Mosque in Sur, Diyarbakır, Turkey

Behram Pasha Mosque (Behram Paşa Camii, Mizgefta Behram Paşa) is a 16th-century Ottoman mosque located in the town of Diyarbakır in southeast Turkey. It was commissioned by the Ottoman governor-general Behram Pasha.

==History==
The mosque was commissioned by the local Ottoman governor-general Behram Pasha. He was the son of Kara Şahin Mustafa Pasha who served as the governor-general of Yemen and Egypt. The dates of Behram Pasha's tenure in Diyarbakır are uncertain but were probably between 1564–65 and 1567–68. He died in 1585 and was buried in Aleppo.

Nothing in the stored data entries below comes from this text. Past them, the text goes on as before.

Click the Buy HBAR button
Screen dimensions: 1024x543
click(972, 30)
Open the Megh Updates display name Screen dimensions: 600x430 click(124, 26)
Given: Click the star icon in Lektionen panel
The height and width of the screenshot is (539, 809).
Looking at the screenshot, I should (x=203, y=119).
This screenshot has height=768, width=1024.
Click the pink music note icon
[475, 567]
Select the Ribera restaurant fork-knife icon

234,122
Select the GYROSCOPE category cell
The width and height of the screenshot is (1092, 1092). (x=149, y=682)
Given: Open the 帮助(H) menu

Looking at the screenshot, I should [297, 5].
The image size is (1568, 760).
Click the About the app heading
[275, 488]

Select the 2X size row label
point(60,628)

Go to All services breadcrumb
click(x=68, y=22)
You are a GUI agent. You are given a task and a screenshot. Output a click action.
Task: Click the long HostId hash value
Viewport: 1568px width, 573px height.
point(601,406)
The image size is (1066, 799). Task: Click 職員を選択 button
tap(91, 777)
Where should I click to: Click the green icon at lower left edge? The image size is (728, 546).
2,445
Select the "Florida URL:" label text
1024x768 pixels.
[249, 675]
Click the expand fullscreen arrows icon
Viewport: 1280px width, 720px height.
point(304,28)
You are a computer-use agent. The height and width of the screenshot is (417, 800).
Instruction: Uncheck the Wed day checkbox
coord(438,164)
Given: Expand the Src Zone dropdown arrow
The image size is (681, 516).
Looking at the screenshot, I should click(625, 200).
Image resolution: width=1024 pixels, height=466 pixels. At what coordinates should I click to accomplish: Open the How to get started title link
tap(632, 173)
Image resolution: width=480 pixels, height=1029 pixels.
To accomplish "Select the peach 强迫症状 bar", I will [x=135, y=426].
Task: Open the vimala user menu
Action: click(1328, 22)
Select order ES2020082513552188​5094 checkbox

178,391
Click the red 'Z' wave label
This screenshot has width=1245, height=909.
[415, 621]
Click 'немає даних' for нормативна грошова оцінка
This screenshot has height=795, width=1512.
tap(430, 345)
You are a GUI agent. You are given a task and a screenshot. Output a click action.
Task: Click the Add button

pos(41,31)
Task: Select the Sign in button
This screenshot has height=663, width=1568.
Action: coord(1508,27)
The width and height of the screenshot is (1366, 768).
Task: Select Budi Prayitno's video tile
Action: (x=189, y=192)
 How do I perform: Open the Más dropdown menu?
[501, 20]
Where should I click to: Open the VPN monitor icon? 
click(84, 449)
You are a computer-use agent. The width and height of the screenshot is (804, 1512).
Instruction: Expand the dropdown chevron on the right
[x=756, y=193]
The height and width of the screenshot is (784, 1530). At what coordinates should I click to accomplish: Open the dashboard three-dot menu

Building began in around 1564–65 and was completed by 1572–73 (AH 980), the date included in the Arabic inscription carved above the entrance portal. The mosque is attributed to Sinan in one of his two major autobiographies (Tuḥfetü'l-mi'mārīn) but not in the other (Tezkiretü'l-ebniye), which may suggest that Sinan had a marginal role in its design, possibly by approving the plans in Istanbul (the Ottoman capital) to be executed by another architect. The identity of the architect who oversaw the construction is not known but it may have been another imperial architect sent from Istanbul, if not a local master, given the quality of its construction. (Note: Doğan Kuban states more generally that the mosque was "probably designed by an imperial architect sent from the capital.") The distinctive use of local features alongside the Ottoman design also suggests that the architect employed a team of local masons and craftsmen.

==Architecture==
===Exterior===
An octagonal drinking fountain is aligned with the central portal of the north façade. The pyramidal roof of the fountain is supported by composite black and white columns with braided central sections. The north façade of the mosque is constructed in alternation layers of black and white stone. The double portico has five domes. The two central columns supporting the outer portico have a braided central section placed between alternating layers of black and white stone, echoing those of the fountain. The remaining columns supporting the portico are of white marble. A single minaret sits at the northwest corner of the portico. The mosque itself is in the form of an unlayered domed cube. The dome sits on a sixteen-sided drum which has windows on each of the sides.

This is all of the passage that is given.